EXERCISE AIM:
Copy out every line of the entries below, word for word.

Element lookup entries:
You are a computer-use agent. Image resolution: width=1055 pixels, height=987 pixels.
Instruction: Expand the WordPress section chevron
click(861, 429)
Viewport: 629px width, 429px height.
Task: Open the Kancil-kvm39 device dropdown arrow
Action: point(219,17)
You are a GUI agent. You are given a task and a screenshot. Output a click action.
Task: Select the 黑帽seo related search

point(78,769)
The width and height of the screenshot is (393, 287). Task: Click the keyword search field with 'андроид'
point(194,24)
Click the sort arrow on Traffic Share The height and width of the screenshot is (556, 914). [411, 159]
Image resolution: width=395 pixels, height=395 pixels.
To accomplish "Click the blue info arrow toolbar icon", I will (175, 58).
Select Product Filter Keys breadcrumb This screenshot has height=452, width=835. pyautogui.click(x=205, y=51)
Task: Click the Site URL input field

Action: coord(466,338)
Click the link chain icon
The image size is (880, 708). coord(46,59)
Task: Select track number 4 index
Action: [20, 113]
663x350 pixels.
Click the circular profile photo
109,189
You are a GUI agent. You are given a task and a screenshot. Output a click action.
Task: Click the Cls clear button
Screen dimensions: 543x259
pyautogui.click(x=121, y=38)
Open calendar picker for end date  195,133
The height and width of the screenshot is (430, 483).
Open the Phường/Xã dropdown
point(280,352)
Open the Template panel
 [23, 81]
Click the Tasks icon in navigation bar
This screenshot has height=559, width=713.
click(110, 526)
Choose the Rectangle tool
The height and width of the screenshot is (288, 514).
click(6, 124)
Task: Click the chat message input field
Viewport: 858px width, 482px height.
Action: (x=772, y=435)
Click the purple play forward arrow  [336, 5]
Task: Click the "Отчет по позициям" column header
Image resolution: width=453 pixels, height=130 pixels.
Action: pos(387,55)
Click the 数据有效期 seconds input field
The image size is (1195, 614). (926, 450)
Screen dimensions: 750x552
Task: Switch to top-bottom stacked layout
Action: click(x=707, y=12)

SOLUTION TO THE PROBLEM:
You are a computer-use agent. Image resolution: width=1055 pixels, height=987 pixels.
Instruction: Expand the WordPress section chevron
click(861, 429)
Viewport: 629px width, 429px height.
Task: Open the Kancil-kvm39 device dropdown arrow
Action: point(219,17)
You are a GUI agent. You are given a task and a screenshot. Output a click action.
Task: Select the 黑帽seo related search

point(78,769)
The width and height of the screenshot is (393, 287). Task: Click the keyword search field with 'андроид'
point(194,24)
Click the sort arrow on Traffic Share The height and width of the screenshot is (556, 914). [411, 159]
Image resolution: width=395 pixels, height=395 pixels.
To accomplish "Click the blue info arrow toolbar icon", I will (175, 58).
Select Product Filter Keys breadcrumb This screenshot has height=452, width=835. pyautogui.click(x=205, y=51)
Task: Click the Site URL input field

Action: coord(466,338)
Click the link chain icon
The image size is (880, 708). coord(46,59)
Task: Select track number 4 index
Action: [20, 113]
663x350 pixels.
Click the circular profile photo
109,189
You are a GUI agent. You are given a task and a screenshot. Output a click action.
Task: Click the Cls clear button
Screen dimensions: 543x259
pyautogui.click(x=121, y=38)
Open calendar picker for end date  195,133
The height and width of the screenshot is (430, 483).
Open the Phường/Xã dropdown
point(280,352)
Open the Template panel
 [23, 81]
Click the Tasks icon in navigation bar
This screenshot has height=559, width=713.
click(110, 526)
Choose the Rectangle tool
The height and width of the screenshot is (288, 514).
click(6, 124)
Task: Click the chat message input field
Viewport: 858px width, 482px height.
Action: (x=772, y=435)
Click the purple play forward arrow  [336, 5]
Task: Click the "Отчет по позициям" column header
Image resolution: width=453 pixels, height=130 pixels.
Action: pos(387,55)
Click the 数据有效期 seconds input field
The image size is (1195, 614). (926, 450)
Screen dimensions: 750x552
Task: Switch to top-bottom stacked layout
Action: click(x=707, y=12)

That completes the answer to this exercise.